Prompt engineering - getting the most out of your AI interactions
‘Prompting' = telling an AI what you want it to do for you. And while 'prompt engineering' may sound scary, it is just a collection of techniques to get the most out of your conversations with AI.
in this article...
Types of prompt
There are two broad categories of prompt.
Conversation prompts
Conversation prompts are the ones you use when chatting with an AI assistant - asking it questions or giving it instructions - e.g. ‘summarise this text for me’.
- Each conversation you have is unique.
- In Theta Assist a conversation is called a thread.
This is where you enter your conversation prompt in Theta Assist:
System prompts
System prompts (sometimes also called project or developer prompts) are the prompts that tell an assistant what job it has, or how to behave across all the conversations it has. System prompts mean you don’t have restate your expectations every time you start a conversation - and can be a very powerful feature.
Simple system prompts
A system prompt can be as simple as telling the assistant to 'use a professional tone of voice and New Zealand spelling'. Or setting the role perspective you want e.g. “You are an experienced science communicator, simplifying complex topics clearly.”
Advanced system prompts
- System prompts can be more advanced, and include multiple steps or instructions, output format and more.
- For example - your prompt could say the assistant should 'act like an interviewer and ask the user a specific set of questions to gather required information, as follows...'.
System prompts in Theta Assist
In Theta Assist, you can edit the system prompt (also called 'instructions') when you create or edit an assistant.
AI prompting tips and best practices
✅ DO – Best practices
- Be clear & specific – precisely state your objective.
- Use examples – add examples directly in your prompts for clearer guidance.
- Iterate & improve – continuously refine your prompts based on results.
- Assign roles or personas – guide the model’s response style clearly.
e.g. “As a financial advisor, recommend conservative investment options.”
- Use polite, easy-to-understand language – ensure your instructions are easily interpreted
❌ DON’Ts – Common pitfalls
- Don’t overload information – avoid prompts that contain information that isn’t relevant to your task
- Don’t use ambiguous negatives – phrase instructions positively and explicitly.
e.g.

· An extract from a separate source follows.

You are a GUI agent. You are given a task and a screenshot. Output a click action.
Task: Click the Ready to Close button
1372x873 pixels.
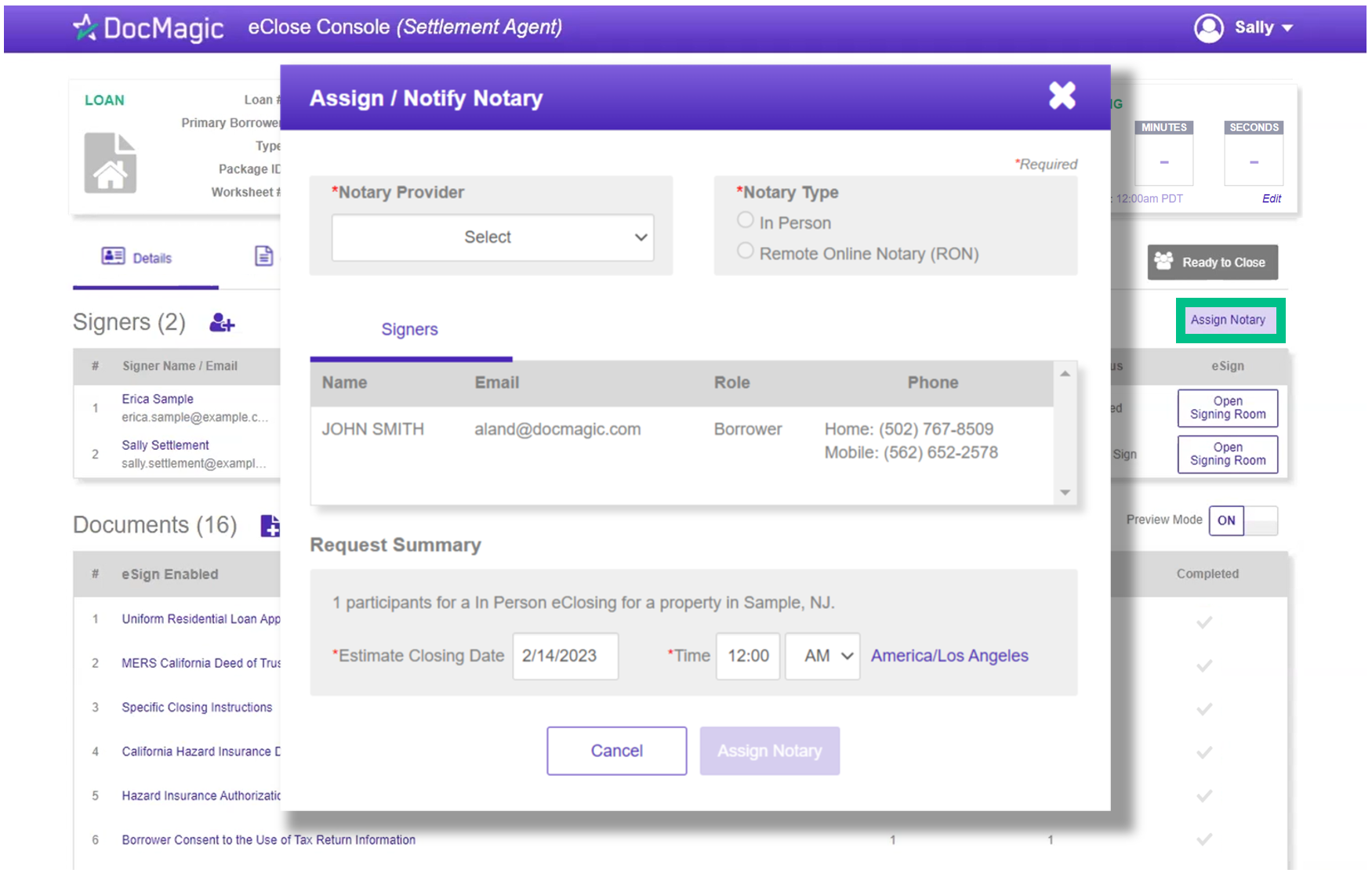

Replace “Don’t include irrelevant data” with “Include only essential data.”
- Don’t expect complex tasks do be done all at once – split complex requests into simpler, smaller steps.

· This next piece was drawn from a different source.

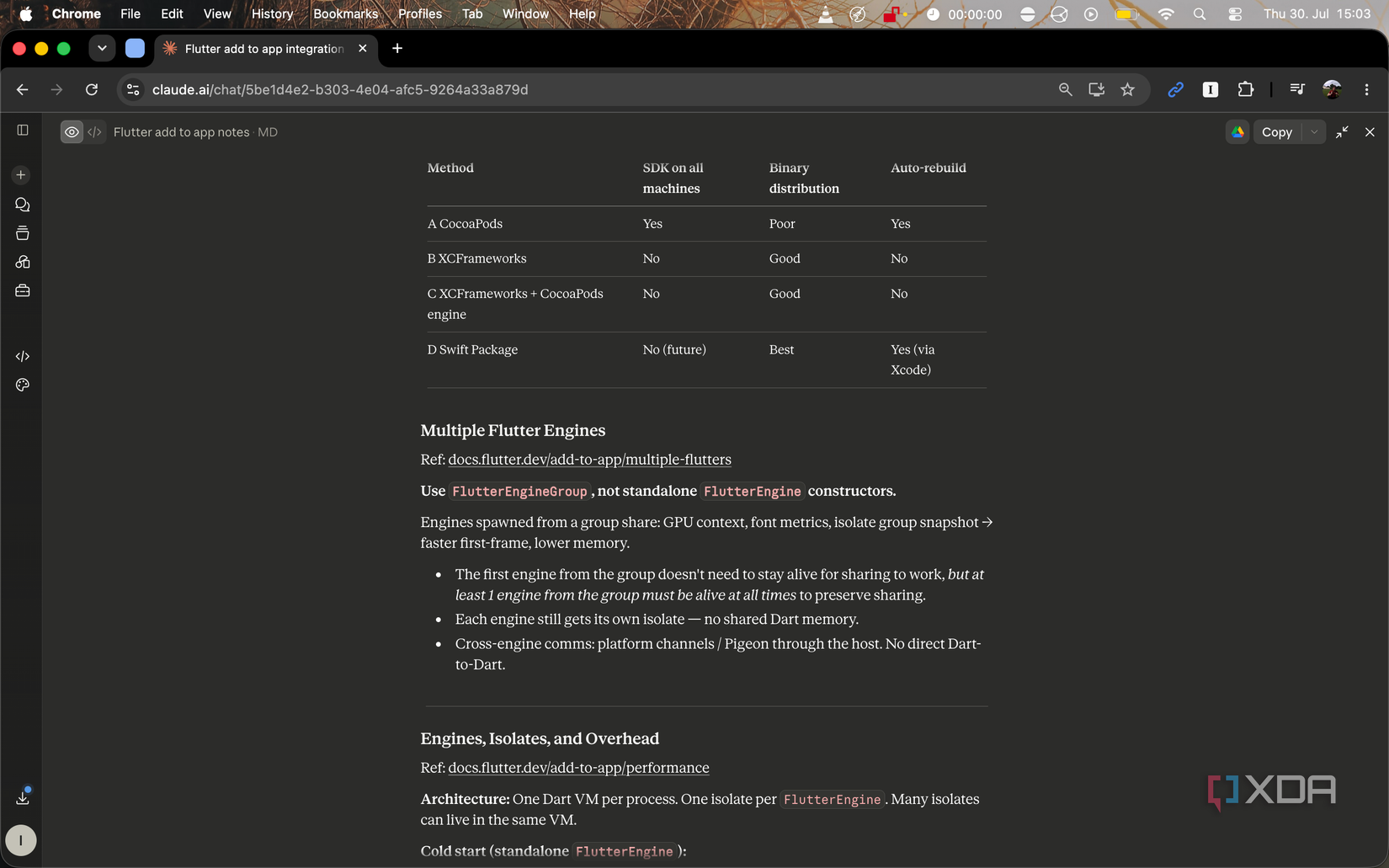1389x868 pixels.
Task: Expand the Chrome tab search dropdown
Action: point(102,49)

- Don’t ignore limitations – set realistic expectations based on the chosen model’s capabilities.
🎯 Structured Prompting (GCSE Method)
Microsoft has created a prompt pattern which can be a useful way to structure your prompts:
- Goal: Clearly define the task.
- Context: Provide essential background information.
- Source: Include any required references or materials.
- Expectations: State your desired format, style, and tone.
Simple example:
“Write a 500-word renewable energy article (Goal) for beginners in environmental topics (Context), using 2023 International Energy Agency data (Source), with an informative yet engaging tone (Expectations).”
The same principles and pattern can be applied to more complex prompts.
Note: It is perfectly fine to provide part of the prompt in one message, get the response from AI and then ask for refinements – like a conversation.
🔄 Iterative refinement
Refine prompts gradually via assessment and feedback:
- Start clearly and simply.
- Evaluate outcomes and clarify.
- Iterate with targeted follow-ups.
🌟 Advanced prompting tips for system prompts
- Structured instructions: Use lists or bullet points.
- Detailed context (when necessary): Provide enough detail so the model understands clearly.
- Chain-of-thought: Request explanations step-by-step for complex tasks.
Adopting these practices will enhance your interaction, efficiency, and outcomes with large language models.
Other prompt guides and resources
- https://platform.openai.com/docs/guides/prompt-engineering#six-strategies-for-getting-better-results
- Beginners Prompting Guide
- Prompt Engineering Guide - Google
- Prompting Guide
Prompt examples
Cautions and troubleshooting
- AI responses can be wrong - you should be comfortable asking AI to double check their thinking and or ask for evidence
- You should always check critical information before sharing or using for key decisions.
- AI models know a lot about the world, but they don’t (by default) have real time access to new things like today’s date or current affairs.
- Try to understand the capabilities of the AI model you are using. Different models will respond differently. Some are better suited to particular tasks than others.
- Factors: Creativity, Context length
- Even with the same prompts and the same model you will get different responses in every conversation. This is the nature of generative AI – an element of randomness is designed into each response.